Saying Goodbye.

When I was told that my best friend would be coming home to hospice care, everything else going on in my life stopped, just like that.  I knew it was coming.  I had for awhile now but I still couldn’t quite wrap my head around it.  But that didn’t matter.  All that mattered was her.  All that mattered was that my friend of 43 years was going to be leaving this world and nothing was going to stop me from being there with her.

My camera is always with me.  Those who know me well, know this.  It’s an extension of me.  It’s also my security blanket, my safety net, my comfort.   While at the hospital visiting her just before she came home,  as my heart was just beginning to start it’s first cracks, I asked her softly, “Do you want me to document this journey for you?”.   She didn’t even hesitate with her answer.  Yes.

We were told at first she had a month.  The day after she came home and the doctor from hospice came to see her we were then told she probably had two weeks and I felt that crack in my heart widen and deepen.  Her core group of girlfriends, her confidants, her ‘besties’ all came to be with her.  We rallied around her hospital bed, talking softly and gently, holding her hand, telling her we love her until we tired her out and she asked to rest.

For the next twenty four hours there was a constant parade of people coming to see her, touch her, tell her how much she meant to them.  Even though she no longer responded to us, I know she heard us, knew we were there.  As much as I wanted to pull my camera out,  I didn’t.  It just didn’t feel right.   It wasn’t until the early morning hours when those most important to her began to gather around her because we knew her time with us would be over soon, very soon, that I allowed myself to capture this moment.  Right then, right there, the love in that room was so palpable that I could feel it enveloping all of us.  It was her love, coming to us, touching us, kissing us goodbye.  It was, quite simply, the most beautiful thing I had ever witnessed.  Even though the crevasse in my heart has given way to a great big gaping hole, I am so grateful for those final moments with her.  What a gift she has given me.
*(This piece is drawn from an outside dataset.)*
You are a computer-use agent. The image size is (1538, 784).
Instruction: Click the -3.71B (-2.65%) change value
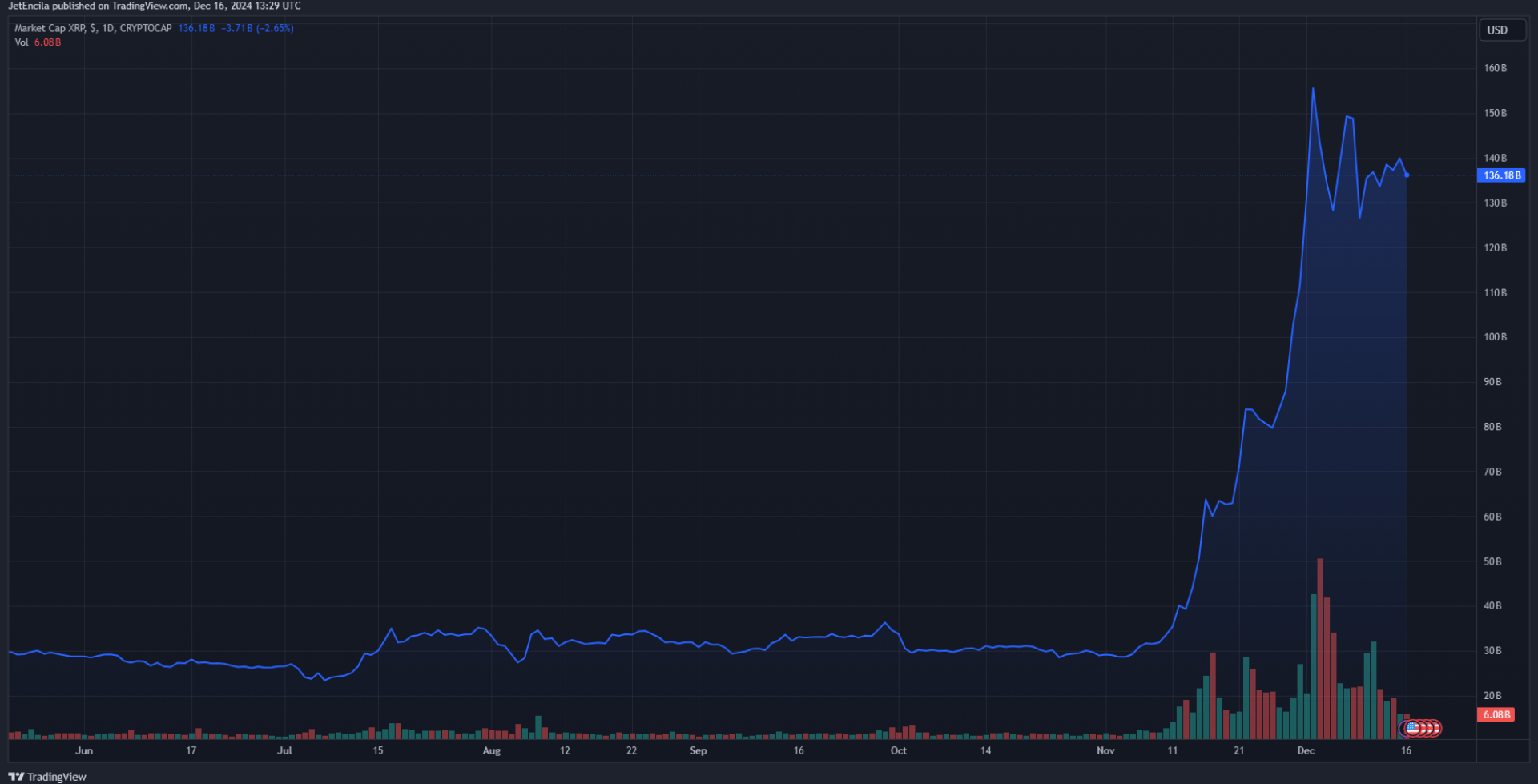pyautogui.click(x=257, y=28)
God speed, my friend.  I love you more than you can possibly know.

Alejandra Wong, January 20th, 1963 – August 21st, 2011

8 Responses to “Saying Goodbye.”

  1. melody Says:

    Your words wrapped me…I can feel the love Alejandra shared with you, I swear.

    Love and peace to you.

  2. Nancy Says:

    That was beautiful. Thank-you for sharing that precious moment.

  3. Anonymous Says:

    That was so beautiful, Chris. What a blessing to share that special love and friendship. Thank you for sharing…

  4. Millette Wardell Says:

    Oops! I am “Anonymous”. I forgot to put my info…

  5. Kathy Perez Says:

    Beautiful words and memories of our time with a Beautiful Woman. I know we feel so Blessed to have been in the presense of an Angel!

  6. Lisa Says:

    As I began to read your story I felt a familiar swelling in my throat that dripped down to my heart and filled me with sadness. Your words painted the picture as clearly as the day we got the news about my dad who was diagnosed with pancreatic cancer just a few months ago. From having what we thought was a six month prognosis to what was actually only two short weeks with him. I had no idea what hospice was about or how we were going to nurse his symptoms on our own but we managed with an amazing support team of nurses, family an friends. Then came his last few days and everything in the air around us changed. We found renewed strength in giving him his moments with each of us which was really HIM giving us our moments. God! The love in the room was indeed palpable. I will cherish those precious moments for a lifetime and I will never forget the laughter that filled the room for the next few hours after he passed as our entire family surrounded him and recalled all our funny and touching experiences with him. And HE WAS THERE with each of us which made it even bearable at all. Thank you for sharing your story and reminding me how beautiful and gracious we can be, even in death. Sincerely, Lisa

  7. david Says:

    glad I did not miss this piece, Glad you are my kind of people, and my friend.